Print the following lines verbatim, every one of them.
-- start of LISTING --
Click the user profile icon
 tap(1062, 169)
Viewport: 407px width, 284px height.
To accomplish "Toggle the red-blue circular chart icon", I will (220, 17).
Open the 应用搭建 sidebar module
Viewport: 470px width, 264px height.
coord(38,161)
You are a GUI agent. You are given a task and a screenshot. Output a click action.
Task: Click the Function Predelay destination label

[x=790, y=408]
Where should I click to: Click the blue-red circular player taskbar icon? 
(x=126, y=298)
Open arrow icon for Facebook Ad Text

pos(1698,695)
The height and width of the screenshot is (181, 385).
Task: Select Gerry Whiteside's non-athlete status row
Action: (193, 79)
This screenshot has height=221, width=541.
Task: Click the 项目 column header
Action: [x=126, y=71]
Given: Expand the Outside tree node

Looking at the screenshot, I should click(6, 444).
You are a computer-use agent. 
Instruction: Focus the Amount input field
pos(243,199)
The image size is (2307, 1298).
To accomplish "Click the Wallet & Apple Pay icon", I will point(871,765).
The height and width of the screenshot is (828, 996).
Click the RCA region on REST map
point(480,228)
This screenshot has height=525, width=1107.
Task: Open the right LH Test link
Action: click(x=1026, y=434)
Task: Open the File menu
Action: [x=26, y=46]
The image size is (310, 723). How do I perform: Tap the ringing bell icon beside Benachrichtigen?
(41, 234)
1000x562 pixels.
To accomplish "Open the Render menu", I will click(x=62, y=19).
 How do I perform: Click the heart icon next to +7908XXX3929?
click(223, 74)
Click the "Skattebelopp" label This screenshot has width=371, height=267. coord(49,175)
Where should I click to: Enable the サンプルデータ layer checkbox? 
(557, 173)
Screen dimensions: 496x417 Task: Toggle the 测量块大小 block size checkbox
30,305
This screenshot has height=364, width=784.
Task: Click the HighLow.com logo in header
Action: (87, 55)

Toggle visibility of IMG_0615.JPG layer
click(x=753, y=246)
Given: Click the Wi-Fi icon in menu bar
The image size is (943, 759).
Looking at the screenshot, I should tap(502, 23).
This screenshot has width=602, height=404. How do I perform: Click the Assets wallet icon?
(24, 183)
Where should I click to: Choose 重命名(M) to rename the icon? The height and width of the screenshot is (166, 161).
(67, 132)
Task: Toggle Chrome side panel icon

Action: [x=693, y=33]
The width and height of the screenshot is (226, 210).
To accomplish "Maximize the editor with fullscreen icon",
-- end of LISTING --
- [RIGHT ANSWER]:
Click the user profile icon
 tap(1062, 169)
Viewport: 407px width, 284px height.
To accomplish "Toggle the red-blue circular chart icon", I will (220, 17).
Open the 应用搭建 sidebar module
Viewport: 470px width, 264px height.
coord(38,161)
You are a GUI agent. You are given a task and a screenshot. Output a click action.
Task: Click the Function Predelay destination label

[x=790, y=408]
Where should I click to: Click the blue-red circular player taskbar icon? 
(x=126, y=298)
Open arrow icon for Facebook Ad Text

pos(1698,695)
The height and width of the screenshot is (181, 385).
Task: Select Gerry Whiteside's non-athlete status row
Action: (193, 79)
This screenshot has height=221, width=541.
Task: Click the 项目 column header
Action: [x=126, y=71]
Given: Expand the Outside tree node

Looking at the screenshot, I should click(6, 444).
You are a computer-use agent. 
Instruction: Focus the Amount input field
pos(243,199)
The image size is (2307, 1298).
To accomplish "Click the Wallet & Apple Pay icon", I will point(871,765).
The height and width of the screenshot is (828, 996).
Click the RCA region on REST map
point(480,228)
This screenshot has height=525, width=1107.
Task: Open the right LH Test link
Action: click(x=1026, y=434)
Task: Open the File menu
Action: [x=26, y=46]
The image size is (310, 723). How do I perform: Tap the ringing bell icon beside Benachrichtigen?
(41, 234)
1000x562 pixels.
To accomplish "Open the Render menu", I will click(x=62, y=19).
 How do I perform: Click the heart icon next to +7908XXX3929?
click(223, 74)
Click the "Skattebelopp" label This screenshot has width=371, height=267. coord(49,175)
Where should I click to: Enable the サンプルデータ layer checkbox? 
(557, 173)
Screen dimensions: 496x417 Task: Toggle the 测量块大小 block size checkbox
30,305
This screenshot has height=364, width=784.
Task: Click the HighLow.com logo in header
Action: (87, 55)

Toggle visibility of IMG_0615.JPG layer
click(x=753, y=246)
Given: Click the Wi-Fi icon in menu bar
The image size is (943, 759).
Looking at the screenshot, I should tap(502, 23).
This screenshot has width=602, height=404. How do I perform: Click the Assets wallet icon?
(24, 183)
Where should I click to: Choose 重命名(M) to rename the icon? The height and width of the screenshot is (166, 161).
(67, 132)
Task: Toggle Chrome side panel icon

Action: [x=693, y=33]
The width and height of the screenshot is (226, 210).
To accomplish "Maximize the editor with fullscreen icon",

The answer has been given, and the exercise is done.